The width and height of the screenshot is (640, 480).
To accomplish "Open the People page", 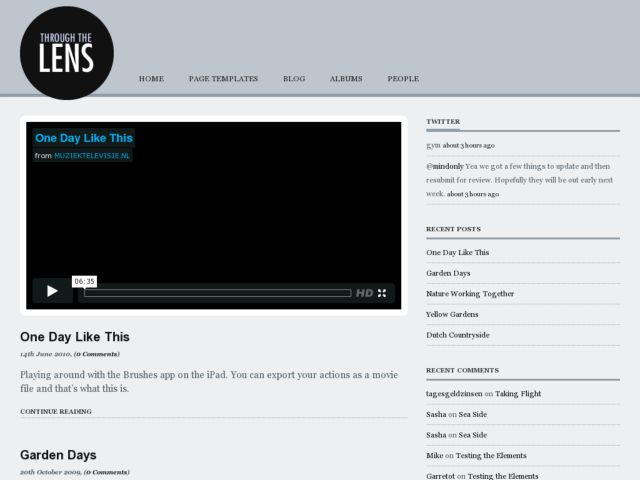I will coord(403,79).
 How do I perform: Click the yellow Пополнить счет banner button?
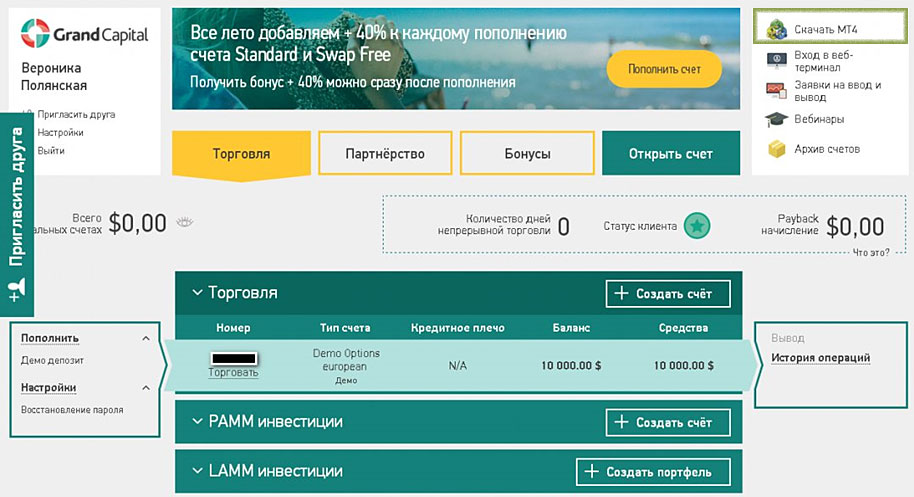point(664,70)
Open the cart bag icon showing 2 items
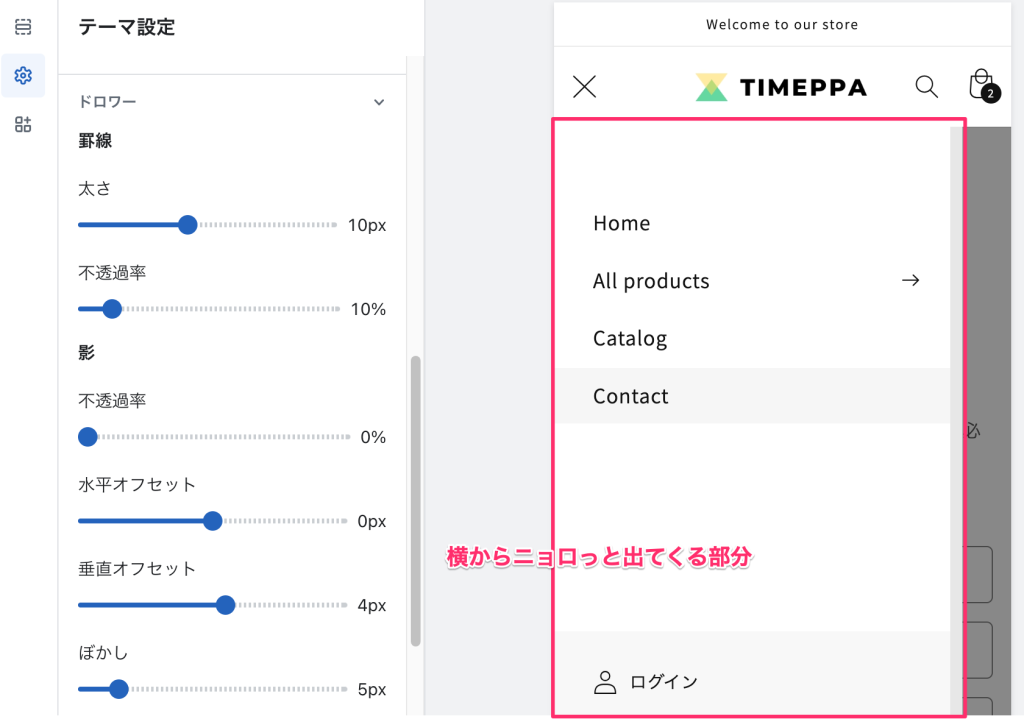Screen dimensions: 1024x719 (x=980, y=85)
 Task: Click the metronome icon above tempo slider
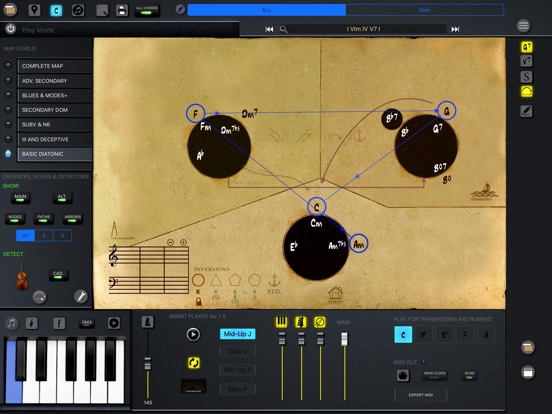click(148, 322)
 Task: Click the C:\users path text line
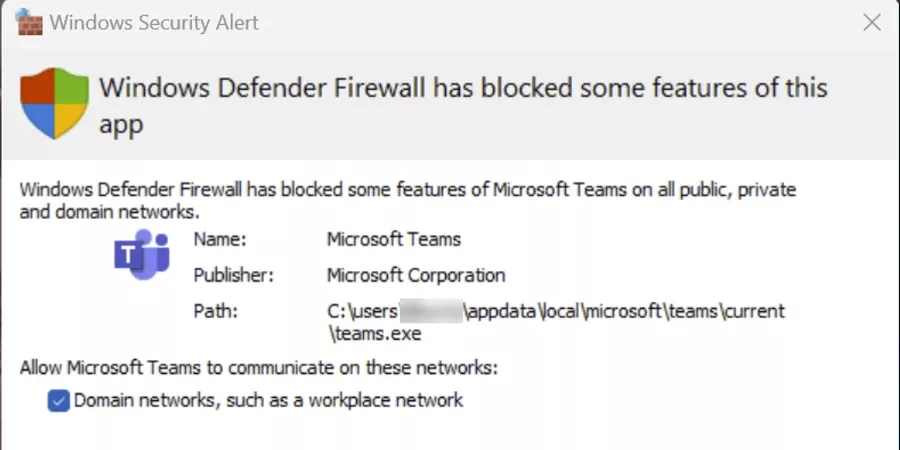pos(555,311)
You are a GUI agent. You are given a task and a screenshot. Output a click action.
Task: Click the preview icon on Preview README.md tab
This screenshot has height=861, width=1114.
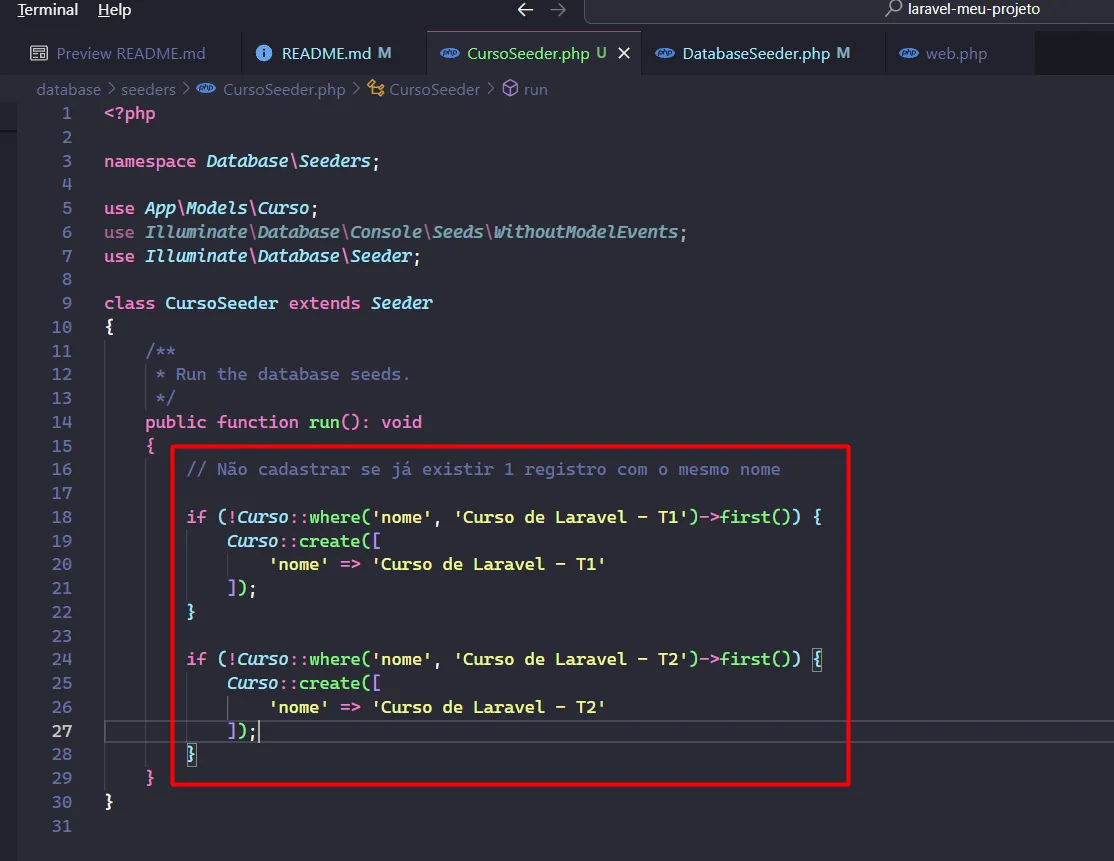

» PROBLEM DETAILS
Count every line above that holds the string "screenshot" and give the total, nothing more.

» TASK OUTPUT
3